Fitzwilliam Darcy stood at the floor-to-ceiling pane, coffee cooling in his hand, watching New York move beneath him like data he could no longer interpret.
Behind him, Bingley kicked his chair back on two legs and asked, not for the first time, “So. How’d it go?”
Darcy didn’t turn around. “She walked out.”
The chair thudded back onto all fours.
“Wait. What?”
“She saw me. And left.”
Bingley blinked. “She ghosted you in real life?”
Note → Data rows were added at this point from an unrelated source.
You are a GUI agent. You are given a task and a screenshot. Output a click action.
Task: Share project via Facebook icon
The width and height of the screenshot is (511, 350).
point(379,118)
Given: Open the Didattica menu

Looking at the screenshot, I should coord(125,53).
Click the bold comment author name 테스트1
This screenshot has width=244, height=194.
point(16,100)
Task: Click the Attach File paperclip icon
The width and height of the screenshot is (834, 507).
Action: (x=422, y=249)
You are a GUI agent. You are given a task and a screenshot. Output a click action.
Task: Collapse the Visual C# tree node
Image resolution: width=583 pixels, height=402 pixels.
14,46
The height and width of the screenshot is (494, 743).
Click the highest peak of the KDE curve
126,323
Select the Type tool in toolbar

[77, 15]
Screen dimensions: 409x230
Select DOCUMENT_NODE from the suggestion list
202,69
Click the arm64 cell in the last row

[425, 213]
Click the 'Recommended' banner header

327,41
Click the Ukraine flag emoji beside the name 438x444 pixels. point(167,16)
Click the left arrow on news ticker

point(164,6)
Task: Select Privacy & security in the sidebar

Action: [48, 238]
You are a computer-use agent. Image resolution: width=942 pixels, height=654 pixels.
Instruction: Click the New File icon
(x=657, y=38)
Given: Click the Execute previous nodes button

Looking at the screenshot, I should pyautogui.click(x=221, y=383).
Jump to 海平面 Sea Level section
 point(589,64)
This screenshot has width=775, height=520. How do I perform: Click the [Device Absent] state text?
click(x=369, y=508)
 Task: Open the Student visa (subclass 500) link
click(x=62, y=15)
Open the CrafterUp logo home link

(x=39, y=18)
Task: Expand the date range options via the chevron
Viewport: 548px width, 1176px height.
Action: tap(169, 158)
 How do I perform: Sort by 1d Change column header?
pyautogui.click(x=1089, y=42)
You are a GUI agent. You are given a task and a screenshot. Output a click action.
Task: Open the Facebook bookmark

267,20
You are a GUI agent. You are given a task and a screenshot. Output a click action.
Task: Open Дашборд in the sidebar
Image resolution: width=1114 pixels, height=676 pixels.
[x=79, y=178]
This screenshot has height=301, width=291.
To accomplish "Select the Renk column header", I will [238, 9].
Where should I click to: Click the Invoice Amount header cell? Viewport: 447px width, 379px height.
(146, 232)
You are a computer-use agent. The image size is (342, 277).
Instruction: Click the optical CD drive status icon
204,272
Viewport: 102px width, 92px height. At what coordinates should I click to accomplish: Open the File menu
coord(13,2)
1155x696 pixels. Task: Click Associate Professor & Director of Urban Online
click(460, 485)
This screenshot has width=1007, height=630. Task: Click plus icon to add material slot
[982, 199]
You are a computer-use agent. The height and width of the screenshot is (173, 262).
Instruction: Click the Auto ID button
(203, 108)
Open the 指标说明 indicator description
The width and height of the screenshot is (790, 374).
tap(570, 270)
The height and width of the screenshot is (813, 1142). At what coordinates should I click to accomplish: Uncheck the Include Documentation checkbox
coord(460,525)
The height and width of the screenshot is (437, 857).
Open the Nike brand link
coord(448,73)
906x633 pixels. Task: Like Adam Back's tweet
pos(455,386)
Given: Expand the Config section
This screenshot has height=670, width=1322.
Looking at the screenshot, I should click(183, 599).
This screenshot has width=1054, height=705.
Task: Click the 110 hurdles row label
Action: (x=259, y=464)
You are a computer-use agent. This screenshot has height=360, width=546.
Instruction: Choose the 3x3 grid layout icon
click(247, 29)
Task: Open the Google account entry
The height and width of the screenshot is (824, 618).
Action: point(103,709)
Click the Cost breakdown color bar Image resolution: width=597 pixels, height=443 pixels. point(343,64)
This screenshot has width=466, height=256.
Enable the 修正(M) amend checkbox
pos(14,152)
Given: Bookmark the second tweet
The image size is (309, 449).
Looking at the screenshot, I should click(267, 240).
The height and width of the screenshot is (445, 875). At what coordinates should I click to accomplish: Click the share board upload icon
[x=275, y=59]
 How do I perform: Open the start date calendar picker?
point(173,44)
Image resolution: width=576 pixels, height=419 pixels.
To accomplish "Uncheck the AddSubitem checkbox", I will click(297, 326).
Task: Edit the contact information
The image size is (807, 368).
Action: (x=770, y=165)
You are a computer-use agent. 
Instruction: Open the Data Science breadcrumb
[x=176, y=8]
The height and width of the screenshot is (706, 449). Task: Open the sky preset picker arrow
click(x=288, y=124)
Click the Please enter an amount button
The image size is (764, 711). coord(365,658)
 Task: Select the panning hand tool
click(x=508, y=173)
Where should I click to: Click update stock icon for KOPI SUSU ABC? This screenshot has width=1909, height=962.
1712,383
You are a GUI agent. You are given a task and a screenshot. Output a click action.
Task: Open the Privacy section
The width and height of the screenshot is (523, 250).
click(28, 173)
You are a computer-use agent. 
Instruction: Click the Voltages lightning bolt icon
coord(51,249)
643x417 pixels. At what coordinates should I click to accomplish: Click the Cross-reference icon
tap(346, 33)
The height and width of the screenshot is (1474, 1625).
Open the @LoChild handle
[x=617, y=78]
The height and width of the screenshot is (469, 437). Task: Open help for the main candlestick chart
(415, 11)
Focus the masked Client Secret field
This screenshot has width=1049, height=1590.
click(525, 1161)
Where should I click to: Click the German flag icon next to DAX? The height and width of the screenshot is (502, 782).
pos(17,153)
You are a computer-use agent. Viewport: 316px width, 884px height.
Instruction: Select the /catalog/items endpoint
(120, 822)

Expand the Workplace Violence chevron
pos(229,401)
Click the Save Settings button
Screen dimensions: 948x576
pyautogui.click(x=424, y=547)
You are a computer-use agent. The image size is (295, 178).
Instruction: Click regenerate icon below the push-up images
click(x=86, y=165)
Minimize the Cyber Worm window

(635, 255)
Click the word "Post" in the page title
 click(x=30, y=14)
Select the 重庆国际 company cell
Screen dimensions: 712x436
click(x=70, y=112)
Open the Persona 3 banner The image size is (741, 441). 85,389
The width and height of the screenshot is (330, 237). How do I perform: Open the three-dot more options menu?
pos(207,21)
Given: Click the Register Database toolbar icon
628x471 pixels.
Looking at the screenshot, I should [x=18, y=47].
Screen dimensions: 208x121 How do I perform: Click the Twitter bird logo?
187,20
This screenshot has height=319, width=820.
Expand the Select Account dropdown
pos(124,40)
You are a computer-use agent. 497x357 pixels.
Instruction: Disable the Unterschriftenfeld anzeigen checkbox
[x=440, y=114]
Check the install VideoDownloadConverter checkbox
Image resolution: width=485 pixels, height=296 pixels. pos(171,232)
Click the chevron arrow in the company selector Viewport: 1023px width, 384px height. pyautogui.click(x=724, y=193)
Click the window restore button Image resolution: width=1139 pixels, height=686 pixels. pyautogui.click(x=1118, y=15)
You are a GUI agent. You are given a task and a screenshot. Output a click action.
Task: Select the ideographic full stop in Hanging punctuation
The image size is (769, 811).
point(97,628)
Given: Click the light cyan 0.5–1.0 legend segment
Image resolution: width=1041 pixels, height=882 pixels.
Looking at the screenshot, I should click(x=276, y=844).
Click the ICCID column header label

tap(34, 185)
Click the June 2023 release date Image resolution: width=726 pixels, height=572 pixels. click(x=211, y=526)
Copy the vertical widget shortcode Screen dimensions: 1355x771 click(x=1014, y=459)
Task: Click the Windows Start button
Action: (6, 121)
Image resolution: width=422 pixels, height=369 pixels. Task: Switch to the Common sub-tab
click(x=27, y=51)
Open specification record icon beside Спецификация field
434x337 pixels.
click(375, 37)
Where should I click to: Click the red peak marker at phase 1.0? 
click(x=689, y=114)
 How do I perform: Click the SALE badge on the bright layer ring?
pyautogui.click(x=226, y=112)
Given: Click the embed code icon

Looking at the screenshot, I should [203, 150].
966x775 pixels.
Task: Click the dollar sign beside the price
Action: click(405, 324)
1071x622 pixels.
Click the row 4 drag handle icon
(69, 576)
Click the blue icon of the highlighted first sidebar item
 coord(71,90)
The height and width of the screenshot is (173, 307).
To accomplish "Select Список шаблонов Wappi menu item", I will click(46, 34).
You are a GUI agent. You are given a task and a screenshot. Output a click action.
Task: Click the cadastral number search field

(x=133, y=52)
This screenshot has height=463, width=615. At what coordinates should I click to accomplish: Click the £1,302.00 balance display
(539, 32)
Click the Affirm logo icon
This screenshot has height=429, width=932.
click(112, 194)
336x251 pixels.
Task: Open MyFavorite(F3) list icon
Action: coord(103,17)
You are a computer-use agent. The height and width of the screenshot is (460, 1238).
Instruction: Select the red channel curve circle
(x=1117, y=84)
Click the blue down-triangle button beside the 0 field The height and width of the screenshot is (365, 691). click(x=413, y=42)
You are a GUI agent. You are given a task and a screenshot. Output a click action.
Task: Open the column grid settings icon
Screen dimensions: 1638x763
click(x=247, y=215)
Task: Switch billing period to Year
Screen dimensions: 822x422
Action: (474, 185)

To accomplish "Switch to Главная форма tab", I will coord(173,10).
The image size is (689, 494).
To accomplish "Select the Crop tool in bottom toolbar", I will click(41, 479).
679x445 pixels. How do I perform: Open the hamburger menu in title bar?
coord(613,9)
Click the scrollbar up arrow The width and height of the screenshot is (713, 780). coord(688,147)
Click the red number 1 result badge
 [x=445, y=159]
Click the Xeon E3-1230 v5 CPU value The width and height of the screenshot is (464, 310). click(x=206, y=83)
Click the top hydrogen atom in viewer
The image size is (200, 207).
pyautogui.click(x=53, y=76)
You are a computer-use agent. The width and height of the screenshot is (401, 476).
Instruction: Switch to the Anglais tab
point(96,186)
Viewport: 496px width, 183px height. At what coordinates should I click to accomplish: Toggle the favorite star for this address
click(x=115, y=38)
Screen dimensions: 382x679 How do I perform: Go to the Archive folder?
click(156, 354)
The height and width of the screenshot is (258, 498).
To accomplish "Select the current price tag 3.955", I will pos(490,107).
Darcy’s mouth twitched. “Technically, that’s called a ‘walk-out.’ And yes.”
“Was it the glasses? Did you wear the reading glasses?”
“She recognised me, Charles. Not the eyewear.”
A pause. Then Bingley narrowed his eyes. “Hold on. You guys know each other in real life?”
“Yes.” Darcy took a sip of his coffee. “It was Elizabeth Bennet.”
Bingley stared. “No.”
“Yes.”
“You’re telling me the anonymous woman you matched with on TrueNorth—the one who made you laugh through messages and had you checking your phone like a civilian—that woman was Elizabeth Bennet?”
Darcy nodded once.
Bingley sat back, fully stunned. “Well. Damn.”
There was a beat.
“She didn’t say anything?” Bingley asked.
“Nothing. Just stood up and left. No message. No second glance. Just... gone.”
“And you didn’t stop her?”
“She didn’t want to be stopped.”
Bingley whistled under his breath. “She’s got a talent for exits, I’ll give her that.”
Darcy didn’t smile.
Bingley studied him. “You didn’t do this on purpose, right?”
Darcy looked over. “Do you think I’d manipulate my own algorithm to match with a woman who publicly tried to humiliate me?”
“I mean... not if you said it like that.”
“I didn’t rig anything,” Darcy said. “The match was clean. Anonymous. I followed the same path every user does. The system matched us.”
“And the system doesn’t lie,” Bingley intoned, mock solemn.
Darcy ignored him.
“She mocked the entire concept of the app,” he muttered. “Tore into the premise of algorithmic compatibility. Rolled her eyes when I said it could work. And yet—she signed up.”
“You think she’s a hypocrite?”
“As I said at the gala,” Darcy said, voice flat, “people ask questions sometimes just to be noticed.” He paused. “I think she wanted to be seen disapproving of something she secretly hoped might prove her wrong.”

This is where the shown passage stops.